This past Sunday, I attended the Intentional Parenting conference with Sissy Goff and David Thomas, and after reflecting on my notes, so much of the parenting ideas work for teachers as well. During the conference, we discussed four different areas of intentional parenting, and below are some of my key takeaways:
Being a Connected Parent
- Involves being in their lives
- Involves relationships
- Involves real time
Being a Consistent Parent
- “Discipline is an extended and carefully managed event, not a sudden, spontaneous, personal reaction to a child’s behavior.”
- Two typical problems in discipline: too much talk and too much emotion
- Start discipline with a yellow light (Say, “You’re now at a yellow light” and allow child to self-regulate and calm down.)
- Allow kids to go to a safe place to self-regulate and cope
- Help kids identify ways to self-regulate and post a list for them to follow (i.e., count to thirty, color, do a puzzle, think of 5 positive things, sing, read your Bible, pray, listen to music, etc,)
- When disciplining, give a child a choice and then accelerate the consequences without getting emotional.
- Follow through with discipline.
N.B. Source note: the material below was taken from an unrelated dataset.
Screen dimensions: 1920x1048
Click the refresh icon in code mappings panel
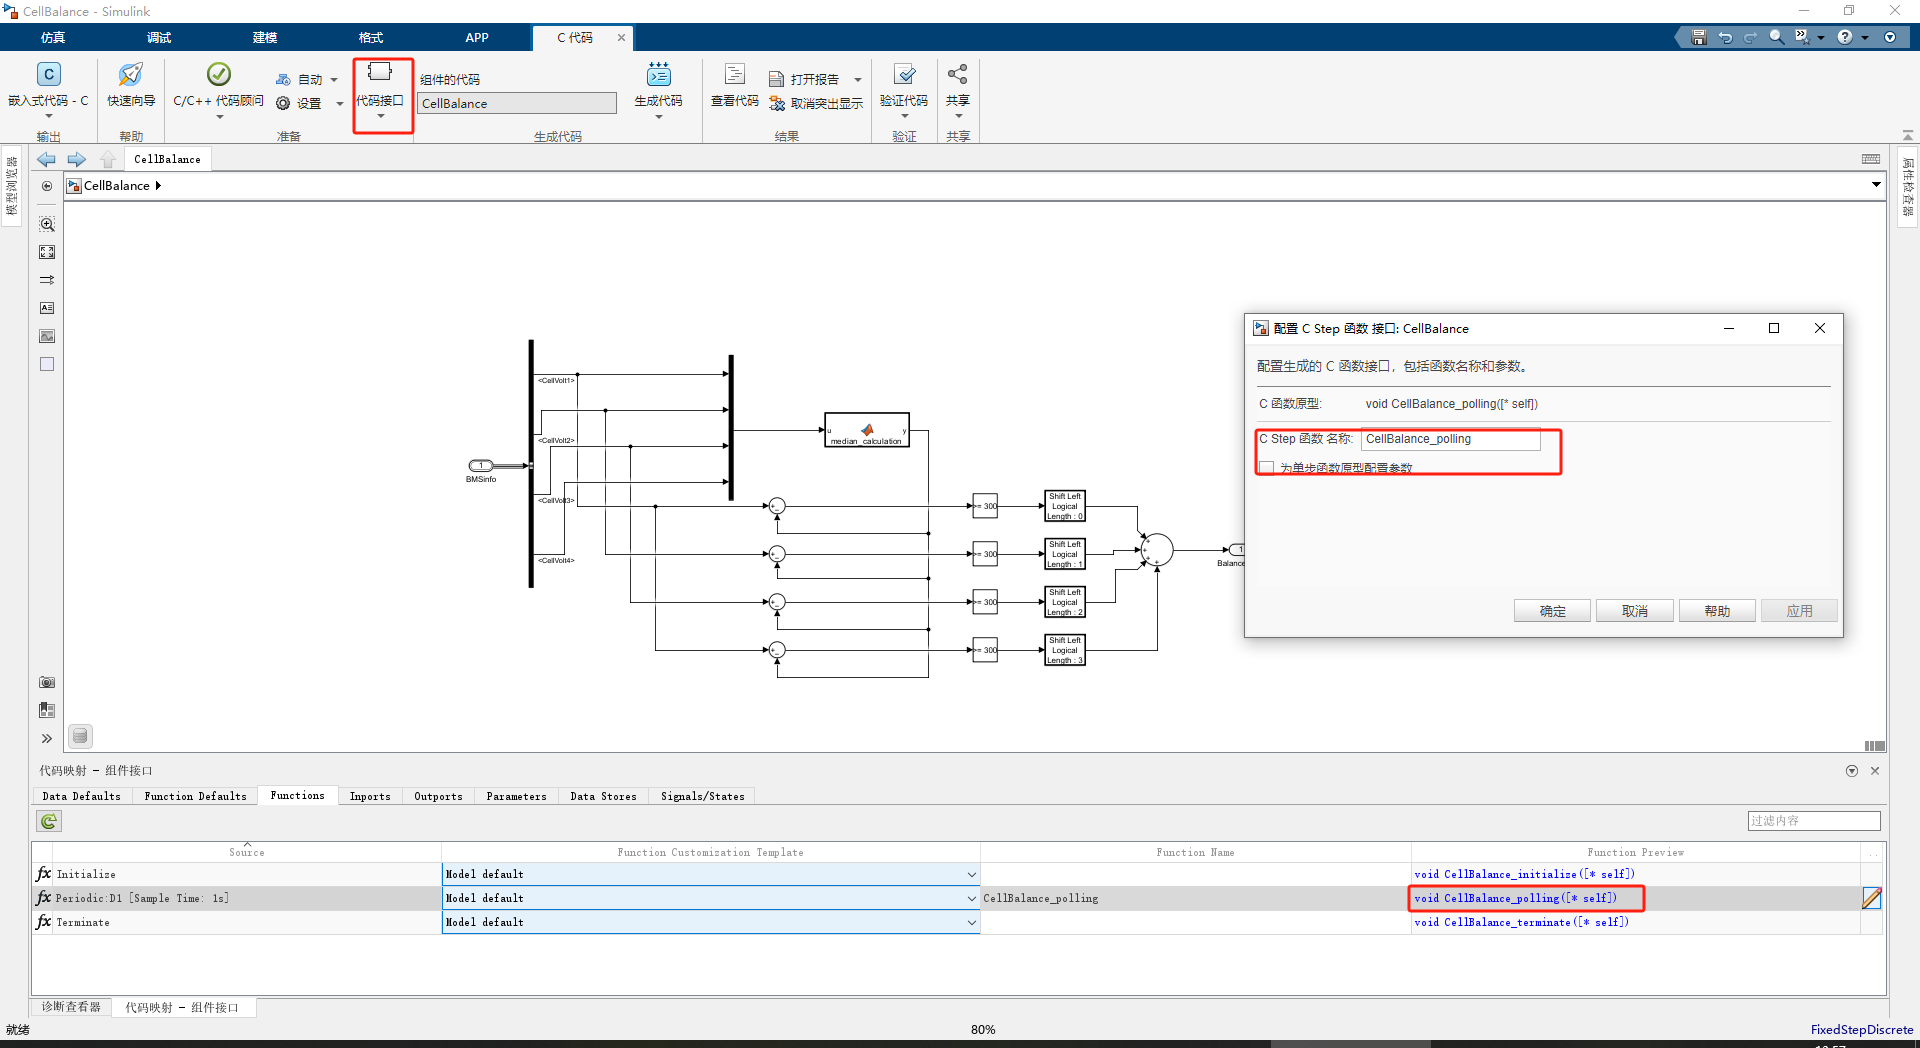[48, 820]
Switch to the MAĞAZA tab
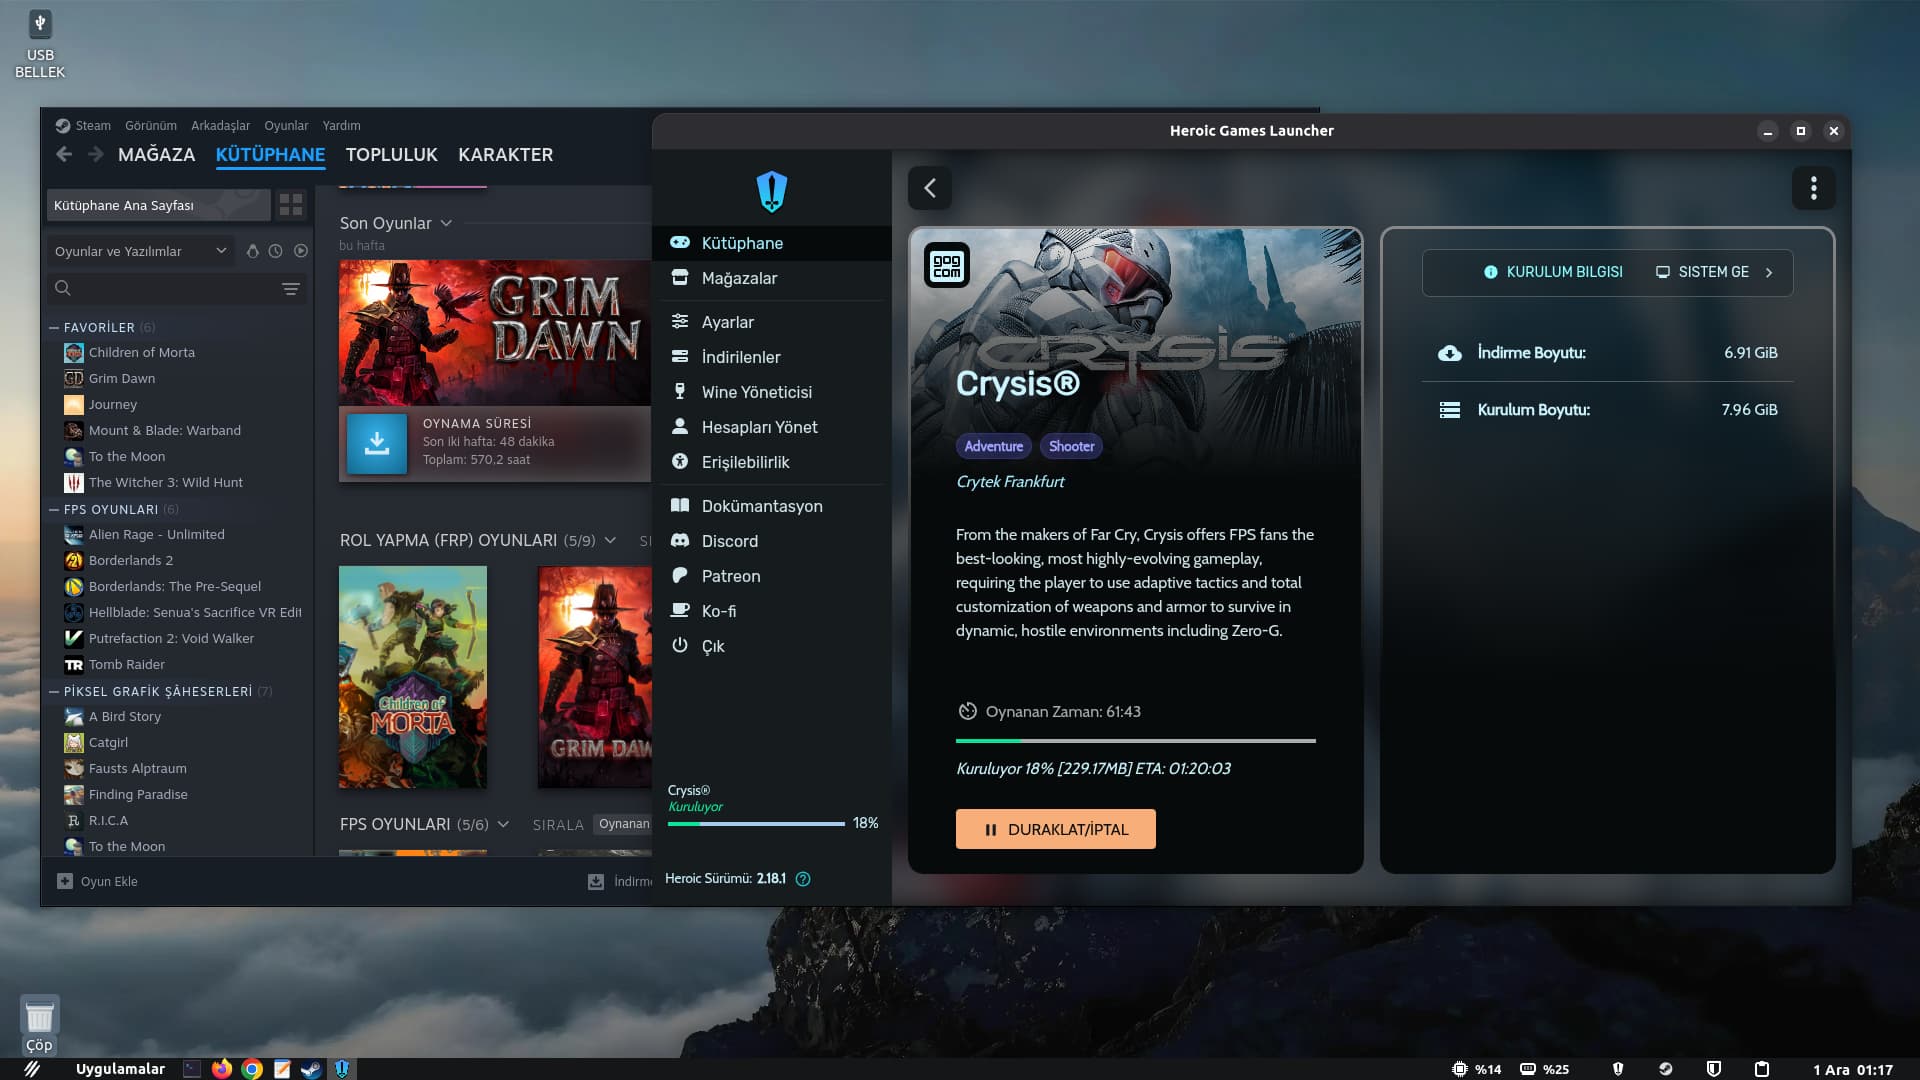 tap(156, 155)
If you say you’re going to do something, do it. Don’t forget that you grounded your kid!
- Shut-up and let the consequences do the teaching.
- A great line to use is “I love you too much to argue.”
Being a Balanced Parent
- Balance time— as a parent, you give and give and give. Be sure you find a time to recharge daily (whatever that is).
- Balance support
- Too much support limits growth. Be careful the message you send. If you coach too much, you communicate the kid cannot solve problems on his own.
- Show empathy and ask lots of questions. Give kids a chance to take the lead by asking, “So what do you think you should do?” Instead of saying, “You know what you should do…” This sends the message that you believe in your kid and that he can do it.
- Balance emotion. Emotionally charged moments= mistakes. Create time and space when you get emotional.
Being a Patient Parent
- If your kids are rushed or stressed, start 15 minutes earlier.
- Be considerate of your child’s capabilities.
- Kids today are anxious (1 in 4 reportedly; three years ago it was 1 in 7). They get overwhelmed and we get angry. We have to remember we’re the adult. We need to be patient and help kids work through their anxiety.
- Don’t take things personally.
- Be patient with yourself. As a parent, you’re going to blow it.
- Make your own yellow light coping list.
- Remember, we serve a God who redeems all mistakes.
While these are great tips for parents, they’re just as applicable to teachers because we work with kids every day. Just as they need their parents to be connected, consistent, balanced, and patient, our kids need us to be those things, too. When we started the year, we talked about how anxious are students are, and we can’t forget that.
We’re in a time of the year where we all feel pulled in many directions and we feel stressed. Our students are no different— except because we’re older, we’ve learned some ways to cope and they may still be learning. Let’s model that and be intentional educators to help our students be successful.